======== Listing ========

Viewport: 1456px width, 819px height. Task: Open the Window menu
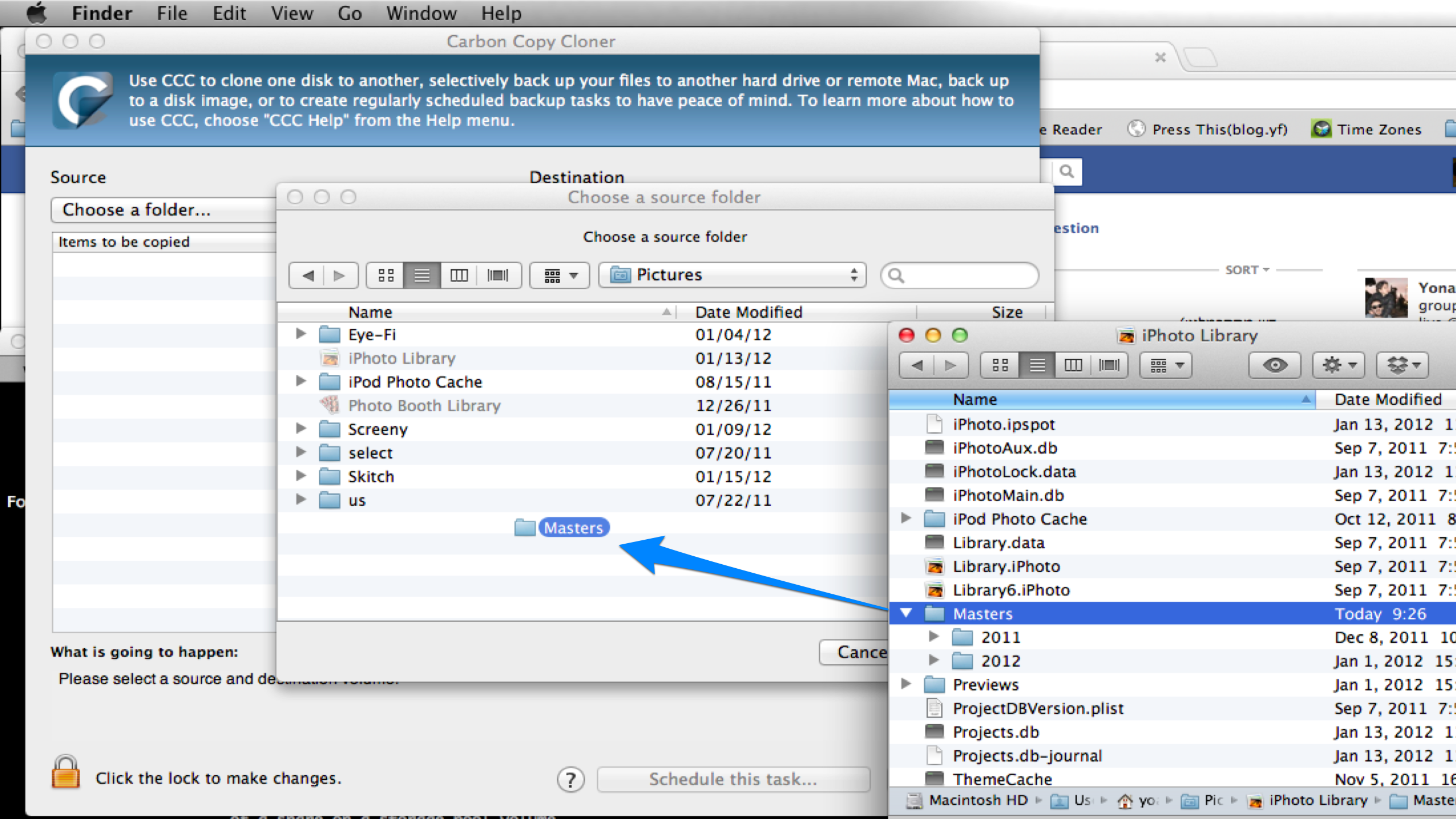[421, 13]
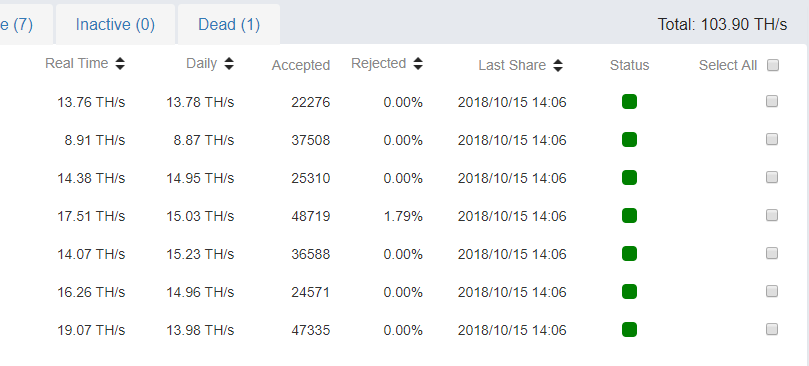Open the Dead (1) tab
This screenshot has height=366, width=809.
pos(229,24)
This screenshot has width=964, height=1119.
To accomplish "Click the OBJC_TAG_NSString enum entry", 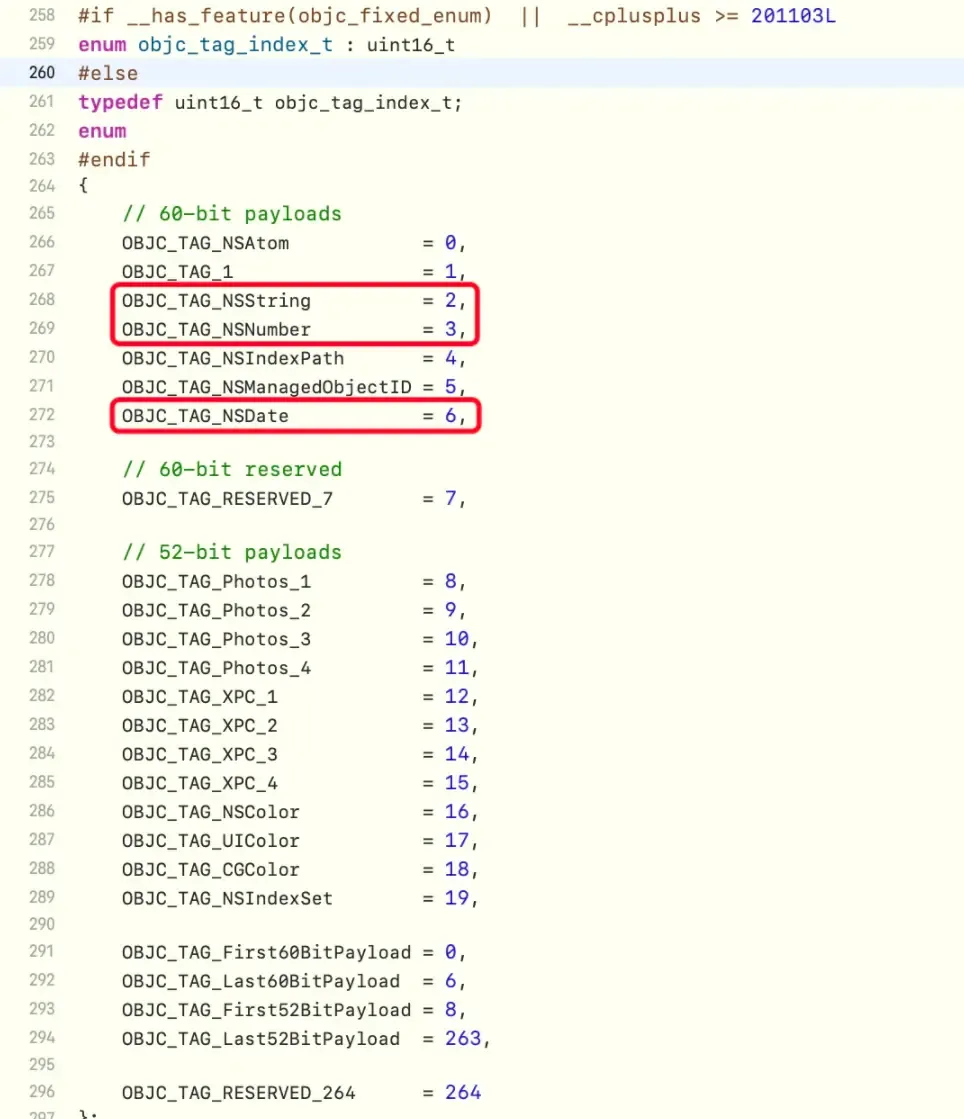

========

> The exercise
Rewrite the listing above with "Viewport" changed to "Display" and everything else left as it is. Omit the pictures from your version.

> Solution to the problem
Display: 1456px width, 819px height. Task: Open the Window menu
[421, 13]
Open the Dead (1) tab
This screenshot has height=366, width=809.
pos(229,24)
This screenshot has width=964, height=1119.
To accomplish "Click the OBJC_TAG_NSString enum entry", 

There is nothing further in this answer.